Table 1 Independent dataset

Feature Vector Representation

The input features used for prediction comprises of amino acid composition (AA), class pattern frequency of physiochemical descriptor, PSM (protein similarity measure), CTD (composition, translation, and distribution) of physiochemical descriptors, hybrid vector, signal peptide prediction and sequence similarity. The feature vector calculation for amino acid composition (AAC), CTD of physiochemical descriptors (CTD), and protein similarity measure (Sm) were calculated as described by Chou (1995), Dubchak et al. (1995), and Carr et al. (2010), respectively.

Amino Acid Composition

Amino acid composition calculates the percentage of twenty standard amino acid occurrences in a protein. The protein sequence is represented by a 20-D feature vector. If index k was used to represent the amino acid in the protein sequence, then the feature vector AAC was calculated as follows:

$$AA_{C } = \left[ {AA_{1} .. AA_{k} ..AA_{20} } \right] \to 20\varvec{D}$$
(1)
$$AA_{k} = \frac{\mathop \sum \nolimits k}{{L_{p} }}$$
(2)

where, AAK was the percentage of amino acid k occurring in a protein and L p was the length of the protein.

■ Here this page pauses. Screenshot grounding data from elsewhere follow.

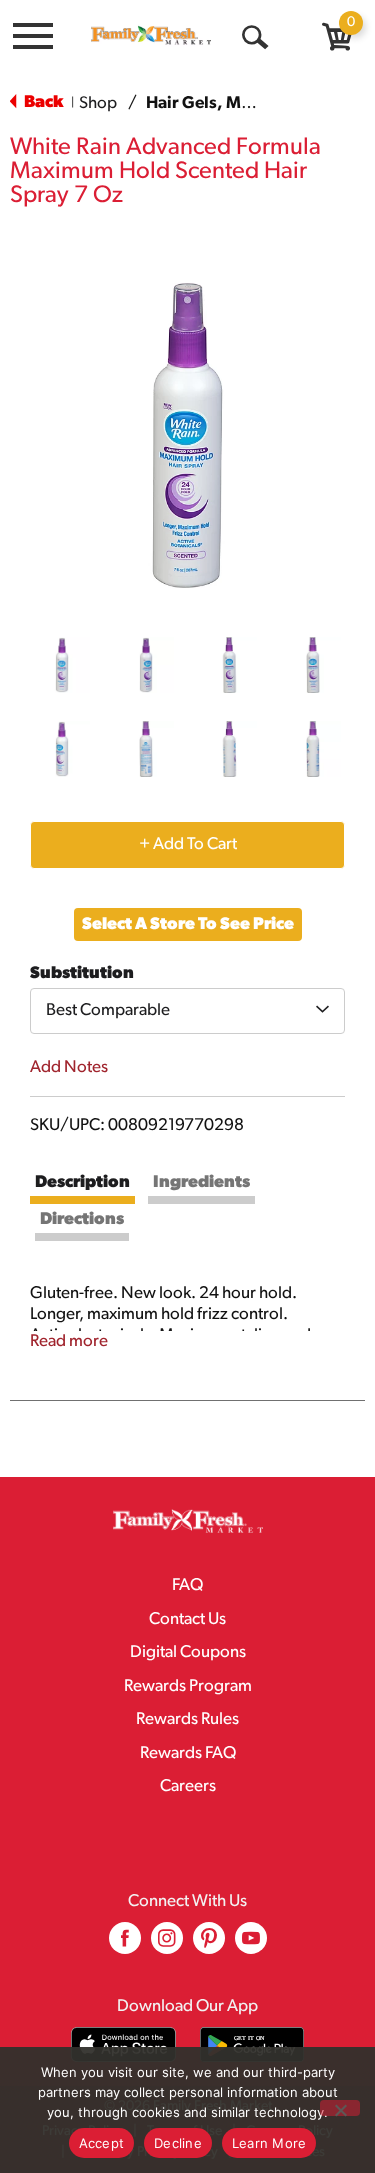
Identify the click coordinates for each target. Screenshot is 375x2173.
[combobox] (187, 1011)
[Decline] (340, 2108)
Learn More (269, 2143)
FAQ (187, 1585)
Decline (178, 2143)
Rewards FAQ (188, 1753)
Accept (102, 2143)
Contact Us (187, 1619)
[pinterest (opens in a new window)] (209, 1945)
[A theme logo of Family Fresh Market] (151, 35)
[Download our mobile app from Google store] (252, 2044)
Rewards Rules (187, 1719)
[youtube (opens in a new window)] (251, 1945)
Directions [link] (82, 1219)
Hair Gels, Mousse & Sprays (252, 103)
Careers (188, 1786)
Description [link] (82, 1182)
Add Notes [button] (69, 1067)
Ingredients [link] (201, 1182)
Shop (98, 103)
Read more (69, 1341)
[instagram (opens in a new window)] (167, 1945)
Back (42, 102)
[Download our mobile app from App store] (123, 2044)
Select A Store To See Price (188, 924)
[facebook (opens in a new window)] (125, 1945)
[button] (62, 665)
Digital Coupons (188, 1652)
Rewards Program (188, 1686)
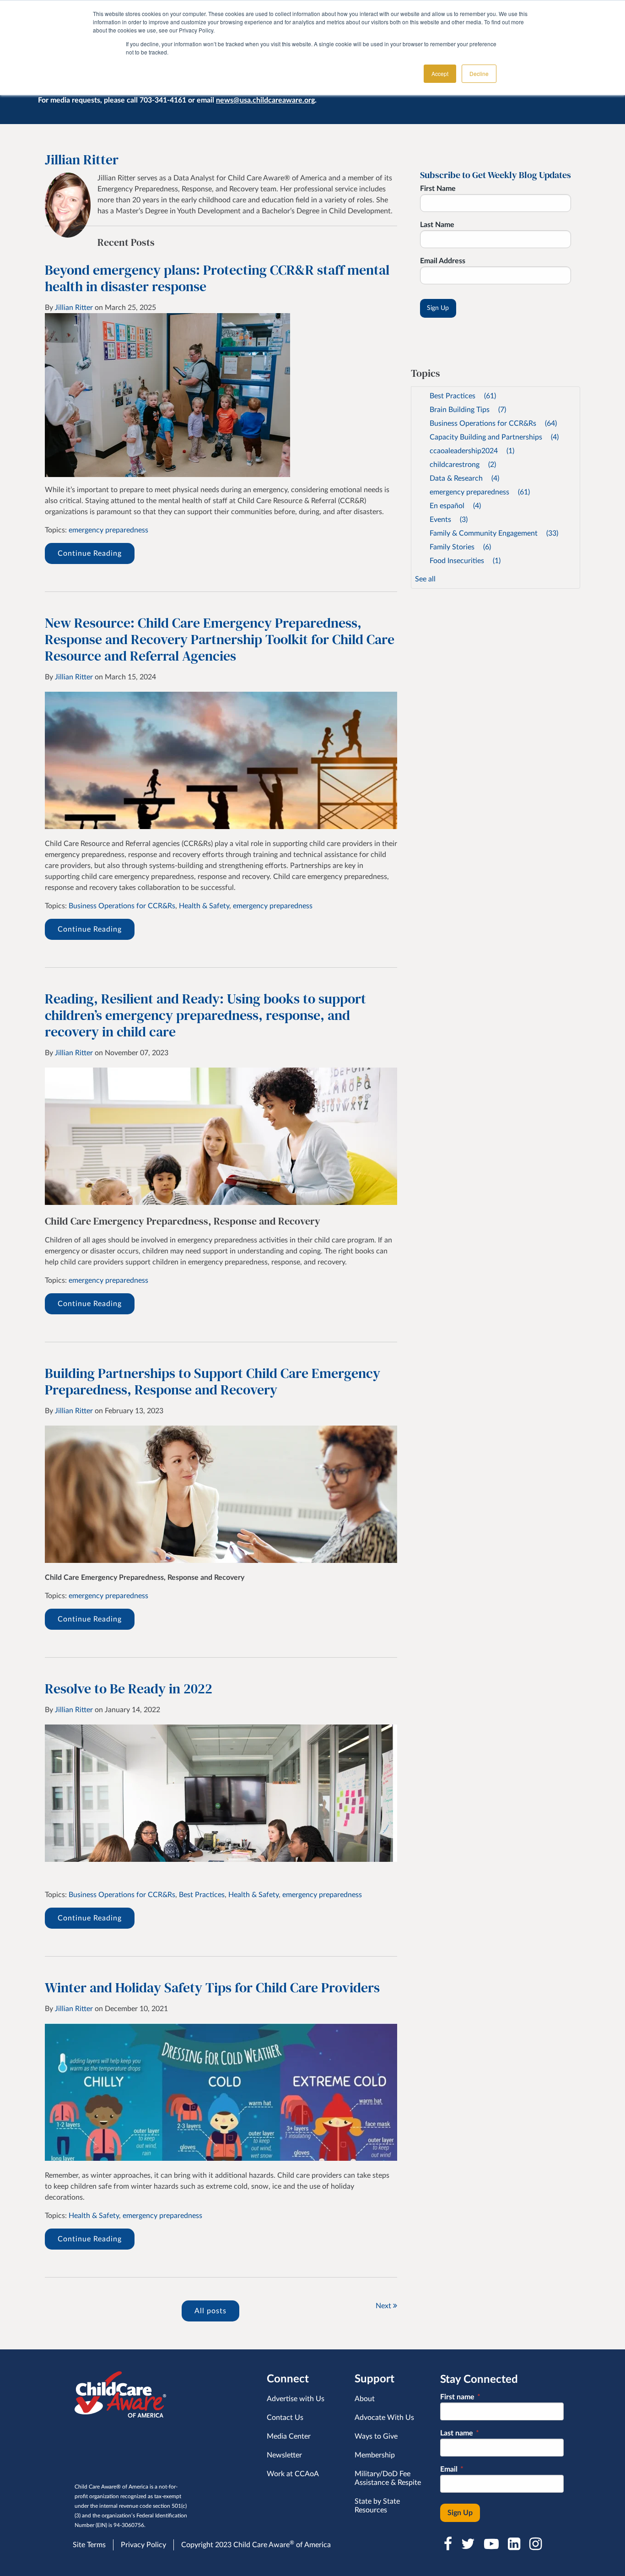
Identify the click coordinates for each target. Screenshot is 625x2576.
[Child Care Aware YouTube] (492, 2544)
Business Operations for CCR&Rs (122, 906)
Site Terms (89, 2545)
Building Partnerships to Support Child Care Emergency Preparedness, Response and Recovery (212, 1381)
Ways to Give (376, 2436)
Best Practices (202, 1894)
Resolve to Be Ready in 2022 (128, 1688)
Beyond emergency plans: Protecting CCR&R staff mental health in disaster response (217, 278)
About (365, 2398)
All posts (210, 2311)
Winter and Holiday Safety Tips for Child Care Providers (212, 1987)
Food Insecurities (465, 560)
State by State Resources (377, 2506)
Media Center (289, 2436)
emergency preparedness (108, 530)
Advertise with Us (295, 2398)
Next (384, 2306)
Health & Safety (204, 906)
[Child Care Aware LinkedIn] (515, 2544)
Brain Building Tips (468, 409)
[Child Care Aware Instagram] (536, 2544)
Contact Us (285, 2417)
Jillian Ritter (74, 307)
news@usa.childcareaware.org (265, 100)
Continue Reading (90, 553)
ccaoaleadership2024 (472, 451)
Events (449, 519)
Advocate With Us (384, 2417)
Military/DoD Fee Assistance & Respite (388, 2478)
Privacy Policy (143, 2545)
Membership (375, 2455)
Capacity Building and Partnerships (494, 437)
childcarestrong (463, 464)
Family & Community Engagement (494, 533)
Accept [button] (439, 73)
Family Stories (460, 547)
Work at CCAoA (293, 2474)
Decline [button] (479, 73)
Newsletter (284, 2455)
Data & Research (464, 478)
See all (425, 579)
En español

Protein Similarity Measure

Characterization of protein relatedness using feature vector as reported by Carr et al. (2010) was adopted to represent the protein as 60-D vector. Three measures compositional, centroidal, and distributional were used to construct the feature vector. For each parameter first a theoretical mean and theoretical variance were calculated. Then the feature vector was computed by

$$M_{i} = \left( {P_{i} - mP_{i} } \right)/\sqrt {vP_{i} }$$
(3)

where M denotes measure; i = 1, 2, and 3; P i , the parameter value; mP i , the theoretical mean; and vP i , the theoretical variance. The parameter value, theoretical mean, and theoretical variance were calculated by same method as described by Carr et al. (2010). The three measures were calculated for all the standard 20 amino acid and the resulting feature vector S m is represented as 60-D vector as shown below,

$$S_{m} = \left[ {M_{1j} , M_{2j} ,M_{3j} } \right] \to 60\varvec{D};\quad j = 1,2,3 \ldots 20$$
(4)

CTD of Physiochemical Descriptors

The protein sequences were encoded as described in the calculation of class pattern frequency of physiochemical descriptor section. The compositional (C s ), transitional (T xy ), and distribution (D s ), of the physiochemical parameters were calculated as follows,

$$C_{S} = n_{S} /L_{p} ; \quad s = 1,2,3$$
(5)

where, n S is the number of s in the encoded sequence and L p is the length of the protein sequence.

$$T_{xy} = \frac{{n_{xy} + n_{yx} }}{{L_{p} - 1}};\quad xy = [ 1 2 ] , [ 1 3 ] , [ 2 3 ]$$
(6)

where, n xy is number of dipeptide encoded as “xy” and “yx” respectively; and L p is the length of the protein sequence.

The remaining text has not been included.